If you have hardware synths you are going to have a decent midi and audio interface that this is not a problem. It wasn't even a problem 25 years ago. There is no reason for consumer grade audio to be able to do this because most people will never use it.
I have maybe 20 hardware synths and I do a lot of sequencing. And yes it wasn't a problem 25 years ago, that is exactly why I still use an Atari STe! :-) But today it is a problem. It is just not possible to do complex and tight sequencing today with a normal Win, Mac or Linux computer. Even with my RME PCIe card. Your argument, "it wasn't a problem decades ago, so it cannot today either" is simply not correct.
6 replies →
These opinions are not helpful.
I wrote mine also, integrating an Akai Fire, at https://music.gbraad.nl/meister as part of a tool to do live performances. This controls some of my remix tools, mixxx and vj tools too.
Edit: my usecase is more integrating different tools and devices, Bitwig, Electribe, mixxx, my mod/protracker remix tool, etc. I guess your usecase is more to generate music, less my thing, but possible. I just have a particular sequencer/tracker use. Generation happens in bitwig
Thanks this looks intersting and I am going it to try it later. I have old Axiom 49 and it really doesn't work that much with modern DAW as it is assumed it's old and outdated. But I like the form factor and it is solid. I hope I can make it work witht his one ?
Vibe coded? Asking because it looks very similar to my vibe coded webmidi project which is a beatmatching practice for DJ’s :) https://beat.maido.io/
It definitely was made with gemini, you can tell by the fact that gemini shoe horned AI features that only work with a google api key.
Neat - here is another one you might find helpful (chrome only) https://cdn.robrohan.com/seq/index.html
And the source: https://github.com/robrohan/r2_seq
It's kind of annoying when someone shows what they're working on, and the first comment is always, "Oh yeah, here's some alternatives." It feels like less like you're trying to be helpful and more like you're just kind of cheekily crapping on them. 2 cents.

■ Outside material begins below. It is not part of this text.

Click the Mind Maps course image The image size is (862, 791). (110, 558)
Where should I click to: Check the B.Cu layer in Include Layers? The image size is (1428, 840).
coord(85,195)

Maybe it would be more helpful if you were to ask how it could be different, what it improves upon. Ask if they've seen this. Something more than, "Oh yeah, here's something in addition to what this person is trying to show."
This is pretty cool in concept. Need to go and get stuff to plug into my laptop to test :)
Does webmidi works over usb-otg? Then maybe it could run from a phone or tablet!
Yeah you can connect via USB MIDI using an OTG adapter by enabling "USB MIDI Peripheral mode" in Developer Options. There's plenty of videos on how to set it up from the Android MIDI Arranger App community - just N.B. you may need a powered USB hub depending on your use-case.
I use my tools from a linux machine (reliable) and Android (OK). I got a h4midi wc to improve the setup. Webmidi and JS is not idealz as wakelock is needed and javascript is actually slow.